→ **The problem**
The data must be returned in full and exactly as given.

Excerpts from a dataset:
»»

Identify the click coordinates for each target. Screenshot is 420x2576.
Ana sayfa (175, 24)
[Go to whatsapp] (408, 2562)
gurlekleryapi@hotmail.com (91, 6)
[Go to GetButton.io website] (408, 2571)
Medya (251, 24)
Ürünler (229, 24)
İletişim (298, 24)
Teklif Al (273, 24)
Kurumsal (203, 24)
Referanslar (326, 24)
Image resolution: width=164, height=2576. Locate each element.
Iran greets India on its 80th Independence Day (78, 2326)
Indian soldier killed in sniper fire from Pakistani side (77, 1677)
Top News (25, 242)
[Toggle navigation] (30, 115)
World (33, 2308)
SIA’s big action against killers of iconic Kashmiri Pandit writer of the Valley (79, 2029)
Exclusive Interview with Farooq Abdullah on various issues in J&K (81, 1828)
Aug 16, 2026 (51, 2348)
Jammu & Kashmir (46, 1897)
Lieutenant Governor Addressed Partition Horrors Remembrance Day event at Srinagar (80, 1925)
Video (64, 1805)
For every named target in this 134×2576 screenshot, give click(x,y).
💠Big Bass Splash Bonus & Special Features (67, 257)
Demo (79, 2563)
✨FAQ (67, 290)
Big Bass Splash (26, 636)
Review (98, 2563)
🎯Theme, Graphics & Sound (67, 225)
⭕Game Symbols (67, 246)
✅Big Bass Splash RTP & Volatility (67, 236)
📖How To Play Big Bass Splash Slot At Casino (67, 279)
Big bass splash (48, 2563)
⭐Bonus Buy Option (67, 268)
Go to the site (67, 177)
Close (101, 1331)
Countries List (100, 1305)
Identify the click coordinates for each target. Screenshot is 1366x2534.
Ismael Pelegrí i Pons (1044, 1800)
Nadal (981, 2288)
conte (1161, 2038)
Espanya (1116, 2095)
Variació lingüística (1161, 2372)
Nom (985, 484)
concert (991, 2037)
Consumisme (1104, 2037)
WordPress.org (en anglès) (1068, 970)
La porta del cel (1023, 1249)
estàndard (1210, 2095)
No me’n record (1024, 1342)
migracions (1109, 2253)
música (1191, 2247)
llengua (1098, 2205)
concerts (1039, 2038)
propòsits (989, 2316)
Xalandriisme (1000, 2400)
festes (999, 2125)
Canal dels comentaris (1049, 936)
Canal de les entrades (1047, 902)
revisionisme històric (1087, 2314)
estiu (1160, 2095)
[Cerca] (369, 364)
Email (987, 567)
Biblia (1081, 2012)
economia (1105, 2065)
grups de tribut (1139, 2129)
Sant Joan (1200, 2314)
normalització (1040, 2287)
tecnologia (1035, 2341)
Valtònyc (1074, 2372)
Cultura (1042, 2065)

««

→ **Exercise answer**
Identify the click coordinates for each target. Screenshot is 420x2576.
Ana sayfa (175, 24)
[Go to whatsapp] (408, 2562)
gurlekleryapi@hotmail.com (91, 6)
[Go to GetButton.io website] (408, 2571)
Medya (251, 24)
Ürünler (229, 24)
İletişim (298, 24)
Teklif Al (273, 24)
Kurumsal (203, 24)
Referanslar (326, 24)
Image resolution: width=164, height=2576. Locate each element.
Iran greets India on its 80th Independence Day (78, 2326)
Indian soldier killed in sniper fire from Pakistani side (77, 1677)
Top News (25, 242)
[Toggle navigation] (30, 115)
World (33, 2308)
SIA’s big action against killers of iconic Kashmiri Pandit writer of the Valley (79, 2029)
Exclusive Interview with Farooq Abdullah on various issues in J&K (81, 1828)
Aug 16, 2026 (51, 2348)
Jammu & Kashmir (46, 1897)
Lieutenant Governor Addressed Partition Horrors Remembrance Day event at Srinagar (80, 1925)
Video (64, 1805)
For every named target in this 134×2576 screenshot, give click(x,y).
💠Big Bass Splash Bonus & Special Features (67, 257)
Demo (79, 2563)
✨FAQ (67, 290)
Big Bass Splash (26, 636)
Review (98, 2563)
🎯Theme, Graphics & Sound (67, 225)
⭕Game Symbols (67, 246)
✅Big Bass Splash RTP & Volatility (67, 236)
📖How To Play Big Bass Splash Slot At Casino (67, 279)
Big bass splash (48, 2563)
⭐Bonus Buy Option (67, 268)
Go to the site (67, 177)
Close (101, 1331)
Countries List (100, 1305)
Identify the click coordinates for each target. Screenshot is 1366x2534.
Ismael Pelegrí i Pons (1044, 1800)
Nadal (981, 2288)
conte (1161, 2038)
Espanya (1116, 2095)
Variació lingüística (1161, 2372)
Nom (985, 484)
concert (991, 2037)
Consumisme (1104, 2037)
WordPress.org (en anglès) (1068, 970)
La porta del cel (1023, 1249)
estàndard (1210, 2095)
No me’n record (1024, 1342)
migracions (1109, 2253)
música (1191, 2247)
llengua (1098, 2205)
concerts (1039, 2038)
propòsits (989, 2316)
Xalandriisme (1000, 2400)
festes (999, 2125)
Canal dels comentaris (1049, 936)
Canal de les entrades (1047, 902)
revisionisme històric (1087, 2314)
estiu (1160, 2095)
[Cerca] (369, 364)
Email (987, 567)
Biblia (1081, 2012)
economia (1105, 2065)
grups de tribut (1139, 2129)
Sant Joan (1200, 2314)
normalització (1040, 2287)
tecnologia (1035, 2341)
Valtònyc (1074, 2372)
Cultura (1042, 2065)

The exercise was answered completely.